**TASK INSTRUCTIONS**
When you reach the line with "Given: Click the", transcribe it and each line after it through the last one below, exactly. Pictures stay out.

**DATASET CONTENT**
::::::::::
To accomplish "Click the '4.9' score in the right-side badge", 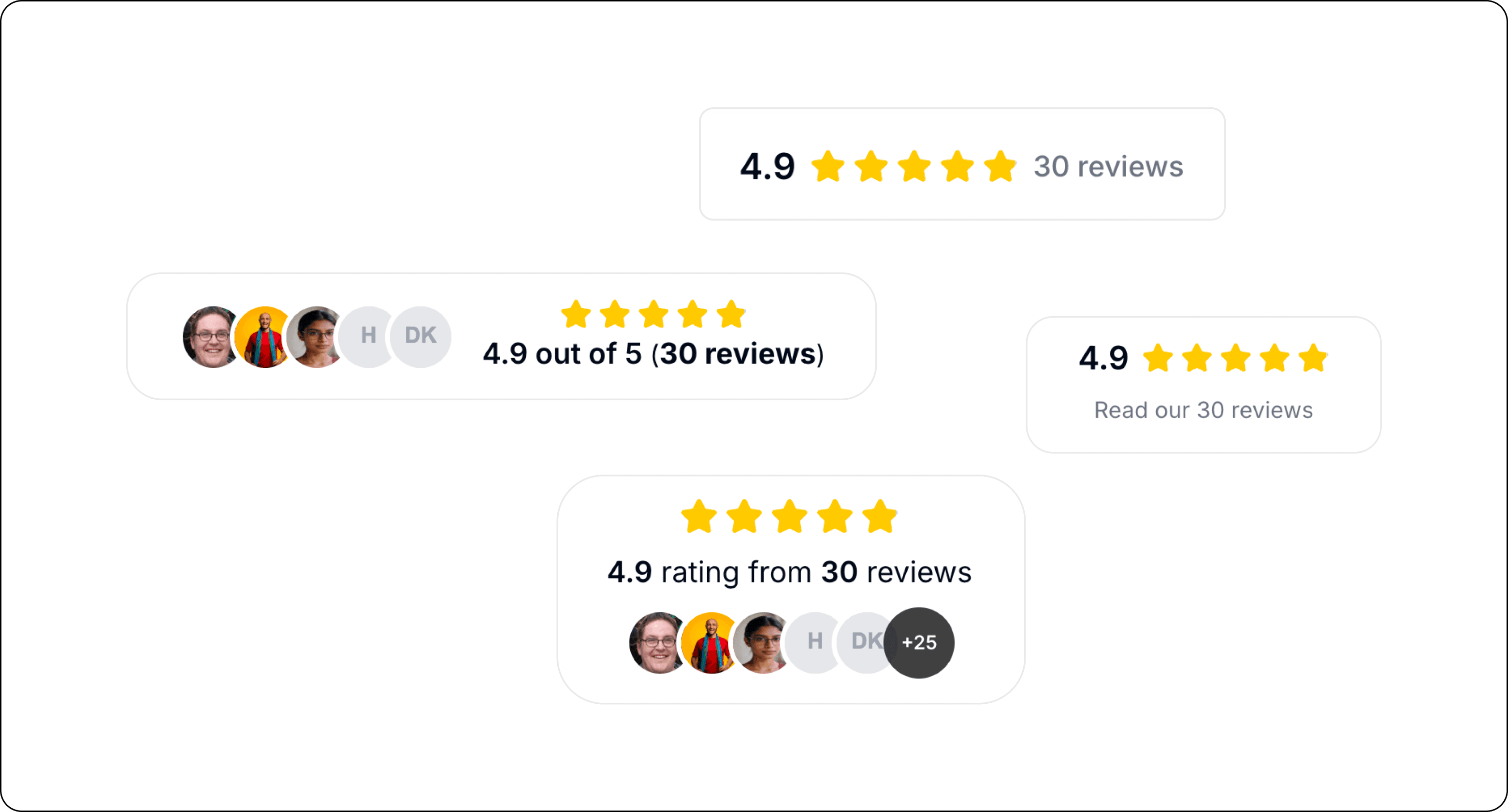I will pyautogui.click(x=1103, y=358).
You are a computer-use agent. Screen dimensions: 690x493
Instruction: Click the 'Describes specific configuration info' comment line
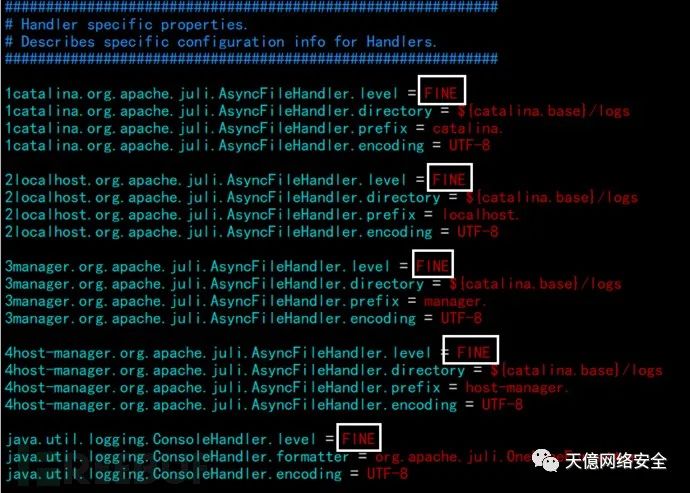pyautogui.click(x=220, y=42)
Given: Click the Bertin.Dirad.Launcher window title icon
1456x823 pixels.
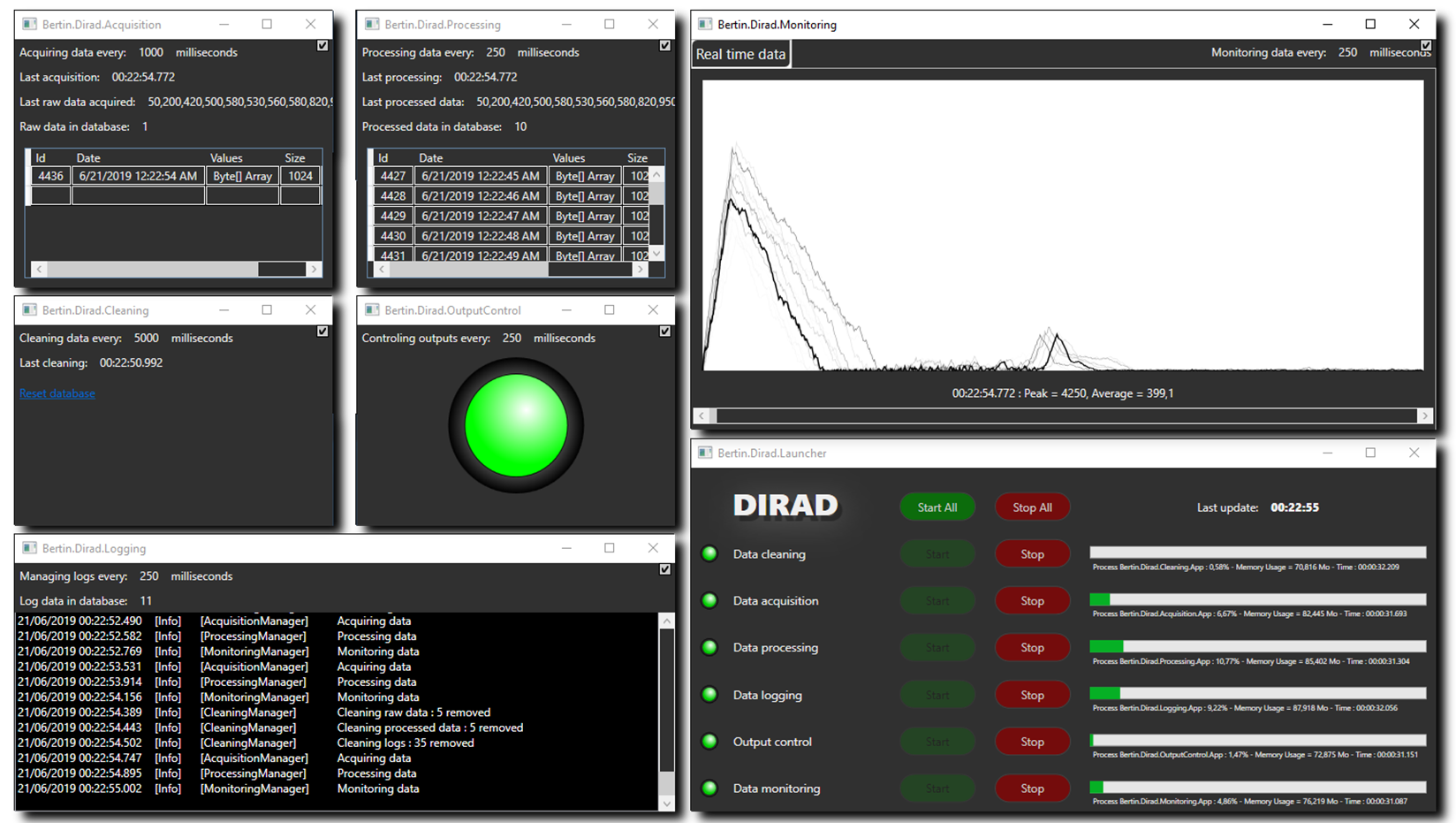Looking at the screenshot, I should click(705, 453).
::::::::::
**ANSWER**
Given: Click the Bertin.Dirad.Launcher window title icon
1456x823 pixels.
Looking at the screenshot, I should click(705, 453).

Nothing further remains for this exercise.